Carrie Hagen's tale of local crime mystery in 'We is Got Him'

GERMANTOWN - December 7, 2011

History buffs and mystery lovers might be in for the best thrills in Germantown. It's the setting of "We is Got Him," a new book by local author Carrie Hagan. It traces the 1874 kidnapping of Wilbur and Charley Ross, just 4 and 6, outside their family home.

Little remembered, it is the first recorded case of a ransom kidnapping in American history.

Hagen explains, "There was no procedure for a case like this. It hadn't happened before with a middle class family. The police didn't know what to do. Philadelphia didn't know what to do.

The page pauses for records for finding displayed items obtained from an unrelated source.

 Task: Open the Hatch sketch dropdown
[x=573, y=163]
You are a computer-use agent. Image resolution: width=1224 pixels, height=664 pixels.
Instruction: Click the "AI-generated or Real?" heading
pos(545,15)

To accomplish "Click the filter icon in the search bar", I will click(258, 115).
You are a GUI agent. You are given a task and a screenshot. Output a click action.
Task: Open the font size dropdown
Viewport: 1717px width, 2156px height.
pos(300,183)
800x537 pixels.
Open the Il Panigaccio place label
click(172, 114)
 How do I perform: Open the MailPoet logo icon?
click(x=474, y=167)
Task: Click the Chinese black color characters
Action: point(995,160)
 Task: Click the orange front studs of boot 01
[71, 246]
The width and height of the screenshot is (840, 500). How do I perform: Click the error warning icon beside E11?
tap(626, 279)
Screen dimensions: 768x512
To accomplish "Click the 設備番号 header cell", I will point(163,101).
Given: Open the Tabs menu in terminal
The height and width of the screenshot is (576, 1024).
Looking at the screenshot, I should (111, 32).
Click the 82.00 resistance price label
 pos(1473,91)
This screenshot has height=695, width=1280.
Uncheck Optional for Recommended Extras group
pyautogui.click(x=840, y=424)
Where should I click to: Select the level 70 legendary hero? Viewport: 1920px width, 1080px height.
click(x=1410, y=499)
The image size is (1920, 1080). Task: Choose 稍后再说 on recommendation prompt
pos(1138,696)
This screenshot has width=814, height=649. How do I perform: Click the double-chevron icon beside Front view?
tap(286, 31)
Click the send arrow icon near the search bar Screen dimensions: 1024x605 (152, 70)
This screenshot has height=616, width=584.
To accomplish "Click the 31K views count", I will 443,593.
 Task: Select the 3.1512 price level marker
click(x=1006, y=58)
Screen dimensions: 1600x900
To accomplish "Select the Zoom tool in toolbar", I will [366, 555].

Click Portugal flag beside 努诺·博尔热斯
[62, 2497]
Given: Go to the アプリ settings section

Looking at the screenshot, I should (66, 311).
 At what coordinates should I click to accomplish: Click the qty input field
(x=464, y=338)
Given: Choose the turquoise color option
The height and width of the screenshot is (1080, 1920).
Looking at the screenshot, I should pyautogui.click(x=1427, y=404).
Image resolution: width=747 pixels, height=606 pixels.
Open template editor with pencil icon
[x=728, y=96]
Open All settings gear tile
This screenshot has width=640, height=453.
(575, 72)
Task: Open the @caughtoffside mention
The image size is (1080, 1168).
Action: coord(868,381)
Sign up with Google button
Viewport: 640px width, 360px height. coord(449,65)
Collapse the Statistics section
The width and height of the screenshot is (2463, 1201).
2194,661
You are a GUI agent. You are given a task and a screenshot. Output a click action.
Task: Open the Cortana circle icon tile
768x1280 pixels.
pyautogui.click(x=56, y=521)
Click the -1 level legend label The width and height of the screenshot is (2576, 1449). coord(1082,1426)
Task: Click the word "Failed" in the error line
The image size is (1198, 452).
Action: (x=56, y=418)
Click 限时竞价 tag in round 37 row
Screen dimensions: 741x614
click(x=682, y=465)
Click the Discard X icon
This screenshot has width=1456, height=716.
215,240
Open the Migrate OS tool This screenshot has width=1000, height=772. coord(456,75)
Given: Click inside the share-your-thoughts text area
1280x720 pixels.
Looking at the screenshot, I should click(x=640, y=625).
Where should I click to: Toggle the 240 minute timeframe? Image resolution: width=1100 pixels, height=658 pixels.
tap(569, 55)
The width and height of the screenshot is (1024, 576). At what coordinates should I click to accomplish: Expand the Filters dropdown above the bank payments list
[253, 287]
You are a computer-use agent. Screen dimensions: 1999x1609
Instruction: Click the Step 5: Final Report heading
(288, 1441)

So it was quite shocking."

The kidnappers let Wilbur go, but kept little Charley, using newspaper classifieds to make their demands.

The boys' father collapsed in a nervous breakdown and copycat kidnappings started up all over the nation.

"Within that first month of interrogation, Philadelphia's police chief authorized the search of every single building in the city. So people had to open their homes to police officers to come in to search for Charles. So that sense of invasion was an ominous overtone," says Hagen.

The book can also be used as a historical walking guide.

A neighborhood church is still bordered by the stone fence where the boys were taken. The main thoroughfare of that day is still an important roadway today, Germantown Avenue with its host of historical homes and gardens.

A current police station sits near the site of an older one, where the Ross family first reported the kidnapping. And the Germantown Historical Society sits in the square where police immediately questioned merchants.

A perfect afternoon ramble as you contemplate Charley, who was never returned to his family.

"But that lingering question of what happened to Charlie is just going to have to be one of history's mysteries, that people just aren't going to know."